* **Exercise**
Render the lines from the line with "You are a computer-use agent. Screen" up to and including the line with "click(295, 172)" as a two-column CSV headed text and answer. Give one row per answer, pairing it with the text that precedes it, with each field quoted and line breaks changed to spaces.

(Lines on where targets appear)
== == ==
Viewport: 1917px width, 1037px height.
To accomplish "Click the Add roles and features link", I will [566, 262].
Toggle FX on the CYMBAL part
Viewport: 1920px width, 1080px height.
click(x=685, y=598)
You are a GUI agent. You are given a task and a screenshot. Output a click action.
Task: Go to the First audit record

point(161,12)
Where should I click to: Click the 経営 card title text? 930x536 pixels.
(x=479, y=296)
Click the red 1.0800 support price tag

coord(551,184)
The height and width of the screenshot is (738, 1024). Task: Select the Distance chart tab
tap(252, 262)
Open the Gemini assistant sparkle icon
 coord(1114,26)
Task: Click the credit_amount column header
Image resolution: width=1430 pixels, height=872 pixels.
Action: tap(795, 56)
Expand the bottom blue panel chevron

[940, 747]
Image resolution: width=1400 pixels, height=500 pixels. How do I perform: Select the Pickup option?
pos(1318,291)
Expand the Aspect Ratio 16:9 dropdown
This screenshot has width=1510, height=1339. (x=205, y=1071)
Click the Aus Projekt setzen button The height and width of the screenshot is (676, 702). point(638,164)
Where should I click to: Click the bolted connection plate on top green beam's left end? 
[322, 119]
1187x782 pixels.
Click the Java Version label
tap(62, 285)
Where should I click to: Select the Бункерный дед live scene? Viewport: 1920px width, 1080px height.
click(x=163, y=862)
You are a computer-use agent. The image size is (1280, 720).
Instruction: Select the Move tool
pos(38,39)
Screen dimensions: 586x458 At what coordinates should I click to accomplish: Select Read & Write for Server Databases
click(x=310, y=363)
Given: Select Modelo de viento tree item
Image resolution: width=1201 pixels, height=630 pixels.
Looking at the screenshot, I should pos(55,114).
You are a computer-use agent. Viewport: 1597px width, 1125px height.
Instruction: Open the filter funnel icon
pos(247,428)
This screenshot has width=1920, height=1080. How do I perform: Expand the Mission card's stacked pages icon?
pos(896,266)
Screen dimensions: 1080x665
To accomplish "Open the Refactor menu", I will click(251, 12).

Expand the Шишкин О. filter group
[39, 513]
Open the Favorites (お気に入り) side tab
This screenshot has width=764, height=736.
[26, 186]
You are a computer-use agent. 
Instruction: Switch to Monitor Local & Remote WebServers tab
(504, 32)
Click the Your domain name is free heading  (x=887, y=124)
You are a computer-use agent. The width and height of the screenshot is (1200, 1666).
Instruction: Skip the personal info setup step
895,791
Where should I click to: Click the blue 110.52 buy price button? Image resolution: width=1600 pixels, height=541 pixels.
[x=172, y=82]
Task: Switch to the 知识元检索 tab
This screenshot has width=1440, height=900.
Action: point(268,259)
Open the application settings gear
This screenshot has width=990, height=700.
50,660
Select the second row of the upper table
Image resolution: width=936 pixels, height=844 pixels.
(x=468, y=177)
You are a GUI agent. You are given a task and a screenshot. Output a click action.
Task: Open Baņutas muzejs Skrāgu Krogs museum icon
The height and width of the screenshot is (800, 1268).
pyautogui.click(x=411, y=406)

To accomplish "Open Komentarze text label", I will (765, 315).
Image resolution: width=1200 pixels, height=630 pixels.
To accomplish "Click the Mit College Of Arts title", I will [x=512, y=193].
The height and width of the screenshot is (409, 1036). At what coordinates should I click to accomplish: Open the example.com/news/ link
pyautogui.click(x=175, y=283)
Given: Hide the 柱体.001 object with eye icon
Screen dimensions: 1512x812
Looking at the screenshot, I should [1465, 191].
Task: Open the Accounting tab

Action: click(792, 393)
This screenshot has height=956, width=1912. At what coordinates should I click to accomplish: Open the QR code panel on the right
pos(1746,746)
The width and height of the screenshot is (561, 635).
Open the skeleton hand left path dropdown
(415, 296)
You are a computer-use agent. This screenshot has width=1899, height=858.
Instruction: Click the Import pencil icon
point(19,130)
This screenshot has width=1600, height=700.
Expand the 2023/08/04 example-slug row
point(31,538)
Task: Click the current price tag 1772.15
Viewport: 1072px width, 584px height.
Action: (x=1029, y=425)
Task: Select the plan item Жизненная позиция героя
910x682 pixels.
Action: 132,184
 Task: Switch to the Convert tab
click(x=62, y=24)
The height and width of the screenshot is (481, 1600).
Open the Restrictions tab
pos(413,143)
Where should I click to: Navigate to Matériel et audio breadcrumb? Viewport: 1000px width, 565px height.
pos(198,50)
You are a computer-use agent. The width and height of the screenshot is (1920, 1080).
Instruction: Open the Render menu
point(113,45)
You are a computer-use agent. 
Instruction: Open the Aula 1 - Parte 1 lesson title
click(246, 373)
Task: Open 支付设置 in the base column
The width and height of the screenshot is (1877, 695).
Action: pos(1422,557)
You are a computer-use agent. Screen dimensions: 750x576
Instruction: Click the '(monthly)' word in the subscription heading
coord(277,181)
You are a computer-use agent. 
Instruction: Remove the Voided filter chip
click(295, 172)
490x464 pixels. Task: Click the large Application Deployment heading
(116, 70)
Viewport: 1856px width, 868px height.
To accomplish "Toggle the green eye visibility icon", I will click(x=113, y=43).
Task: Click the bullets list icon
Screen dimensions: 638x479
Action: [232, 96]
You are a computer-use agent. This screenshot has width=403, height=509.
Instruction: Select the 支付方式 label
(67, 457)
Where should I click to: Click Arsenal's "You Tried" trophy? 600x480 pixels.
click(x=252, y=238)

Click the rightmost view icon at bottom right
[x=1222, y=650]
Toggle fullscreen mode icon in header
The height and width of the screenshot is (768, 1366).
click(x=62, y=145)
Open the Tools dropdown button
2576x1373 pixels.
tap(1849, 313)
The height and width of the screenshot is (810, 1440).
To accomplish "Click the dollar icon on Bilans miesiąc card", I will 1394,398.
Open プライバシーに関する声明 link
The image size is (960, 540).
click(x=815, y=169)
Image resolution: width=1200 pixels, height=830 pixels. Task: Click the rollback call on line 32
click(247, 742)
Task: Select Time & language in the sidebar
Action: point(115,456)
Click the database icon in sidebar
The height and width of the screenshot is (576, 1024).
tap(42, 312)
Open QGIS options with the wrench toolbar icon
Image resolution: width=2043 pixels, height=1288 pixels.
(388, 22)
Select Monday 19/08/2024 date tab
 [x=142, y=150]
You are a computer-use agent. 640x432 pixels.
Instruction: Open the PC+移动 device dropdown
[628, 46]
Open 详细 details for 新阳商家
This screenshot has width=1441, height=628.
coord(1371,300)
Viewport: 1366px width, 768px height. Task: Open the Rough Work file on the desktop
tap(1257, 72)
== == ==
* **Answer below**
text,answer
"You are a computer-use agent. Screen dimensions: 750x576 Instruction: Click the '(monthly)' word in the subscription heading","coord(277,181)"
"You are a computer-use agent. Instruction: Remove the Voided filter chip","click(295, 172)"